» **To do**
Where the records below have a line with "agent", that line is to be copied.
---*---
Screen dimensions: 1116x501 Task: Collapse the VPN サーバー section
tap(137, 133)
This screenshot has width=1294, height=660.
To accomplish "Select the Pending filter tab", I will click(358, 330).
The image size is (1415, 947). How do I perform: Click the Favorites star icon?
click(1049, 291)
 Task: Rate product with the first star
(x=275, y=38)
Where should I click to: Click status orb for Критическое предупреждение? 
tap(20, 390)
---*---
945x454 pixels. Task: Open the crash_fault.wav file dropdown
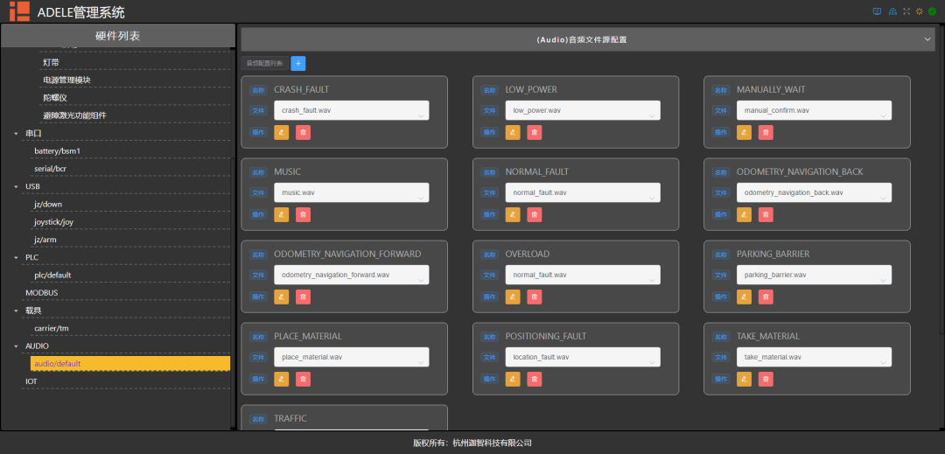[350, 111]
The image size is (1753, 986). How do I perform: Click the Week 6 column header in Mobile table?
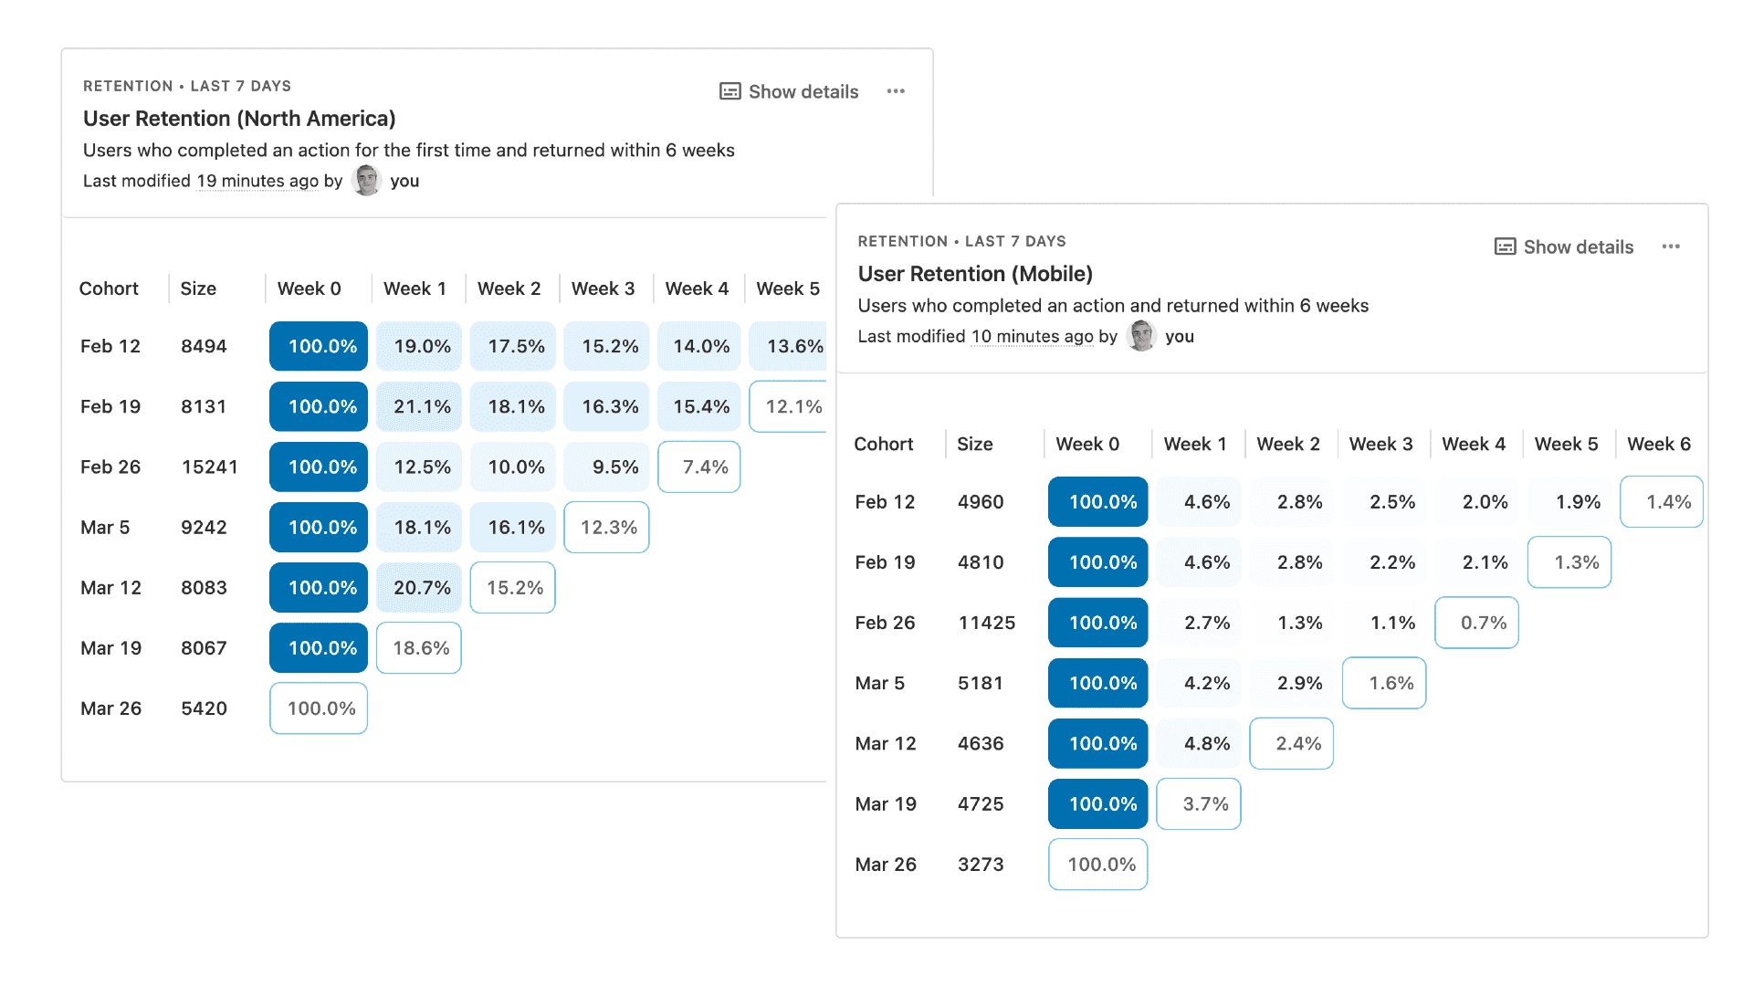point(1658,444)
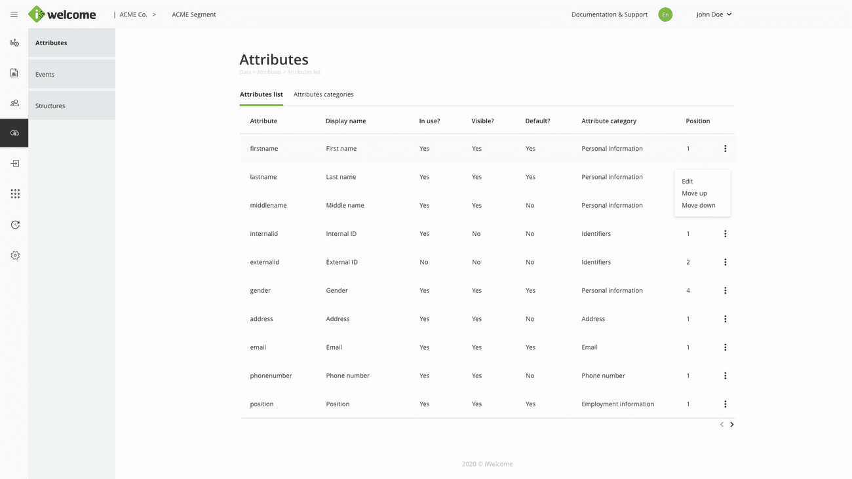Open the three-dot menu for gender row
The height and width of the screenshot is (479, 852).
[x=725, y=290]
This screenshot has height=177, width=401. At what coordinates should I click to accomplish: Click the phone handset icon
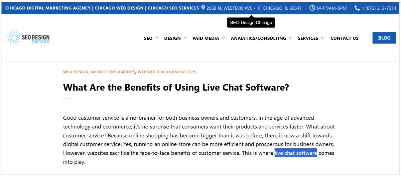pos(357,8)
---*---
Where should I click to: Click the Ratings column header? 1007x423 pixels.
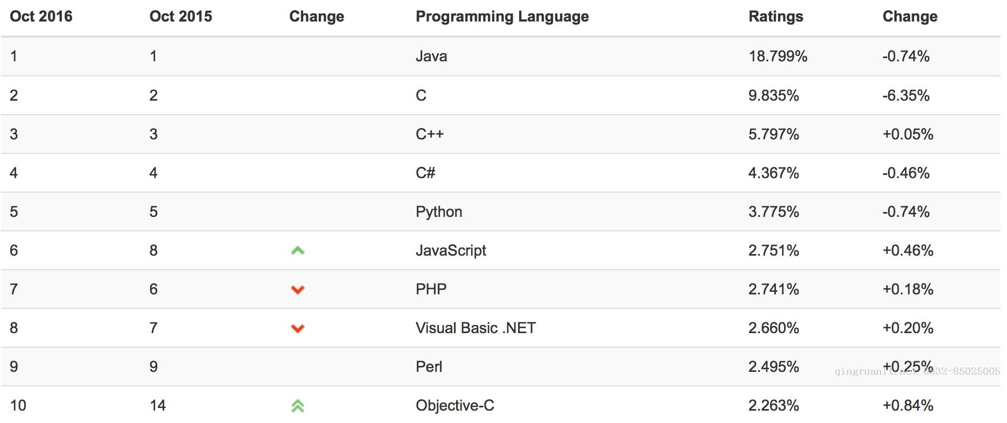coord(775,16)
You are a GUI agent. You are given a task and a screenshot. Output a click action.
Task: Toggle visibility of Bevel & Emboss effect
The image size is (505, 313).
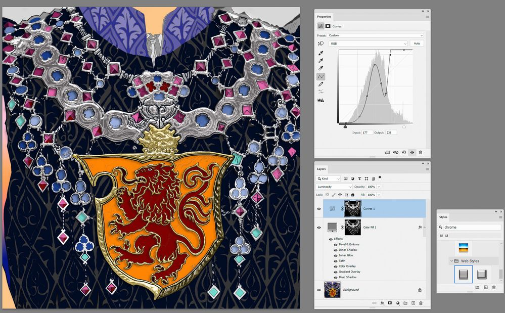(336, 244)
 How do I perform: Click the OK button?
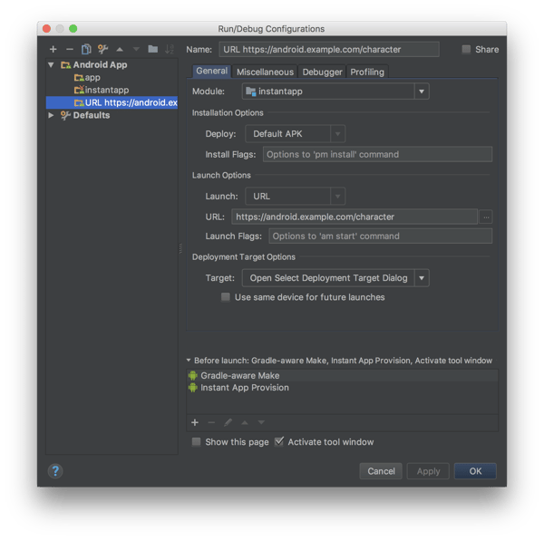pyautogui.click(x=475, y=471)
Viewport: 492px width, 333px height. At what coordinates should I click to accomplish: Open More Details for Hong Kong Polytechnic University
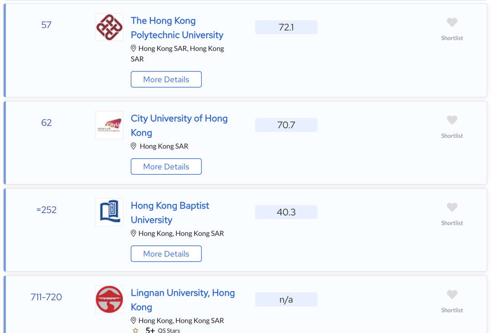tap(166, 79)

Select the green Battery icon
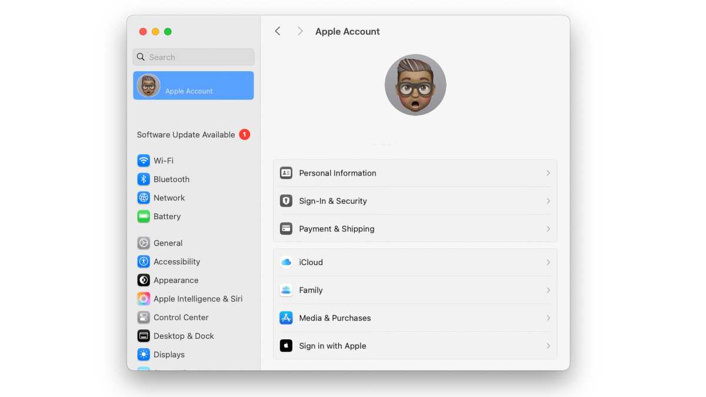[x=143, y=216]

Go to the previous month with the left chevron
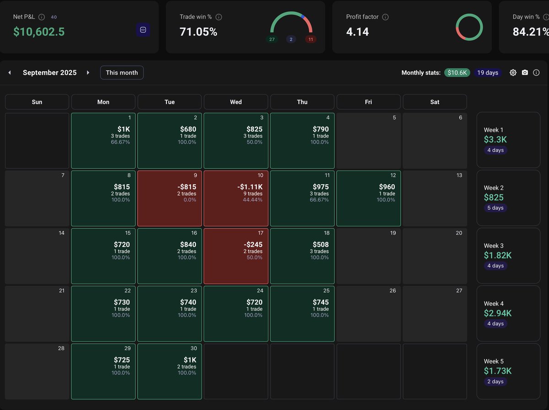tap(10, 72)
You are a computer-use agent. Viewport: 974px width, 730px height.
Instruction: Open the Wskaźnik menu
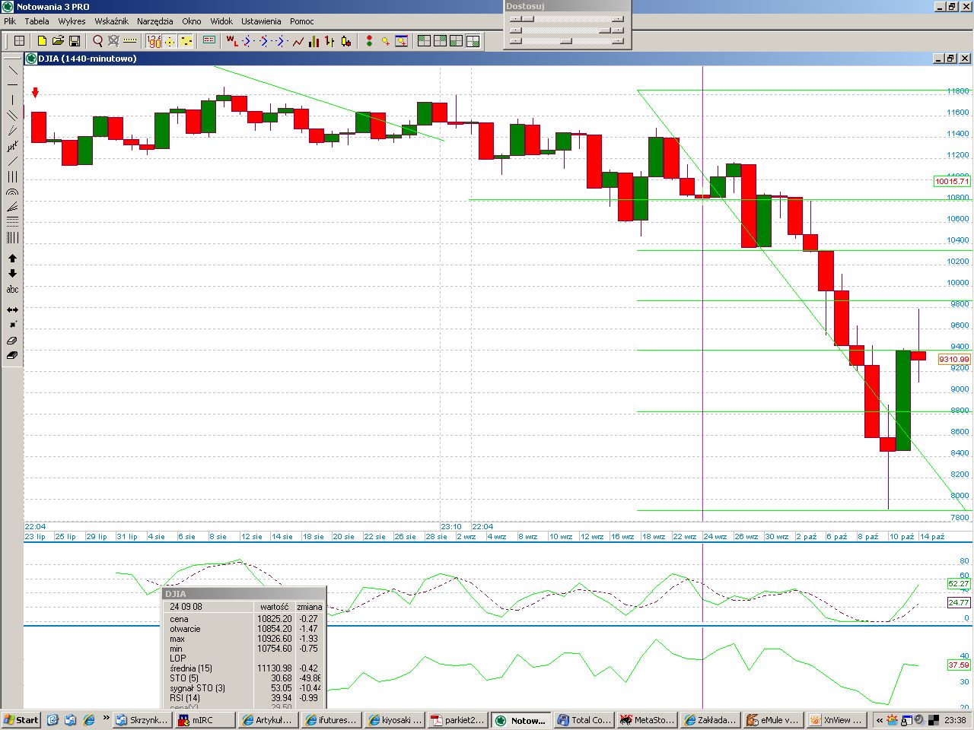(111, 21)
---*---
» **Exercise result**
You are a GUI agent. You are given a task and a screenshot. Output a click action.
You are a computer-use agent. Viewport: 974px width, 730px height.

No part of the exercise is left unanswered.